Stored data
··········
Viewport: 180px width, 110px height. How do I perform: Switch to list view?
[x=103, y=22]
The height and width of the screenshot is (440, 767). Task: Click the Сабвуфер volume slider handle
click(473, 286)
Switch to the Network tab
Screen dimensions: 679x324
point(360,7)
··········
→ WORK TO BE COMPLETED
Only the lines from the one with "The height and" through the end of the records above are to be copied, exactly as written.

→ REPLY TO THE EXERCISE
The height and width of the screenshot is (440, 767). Task: Click the Сабвуфер volume slider handle
click(473, 286)
Switch to the Network tab
Screen dimensions: 679x324
point(360,7)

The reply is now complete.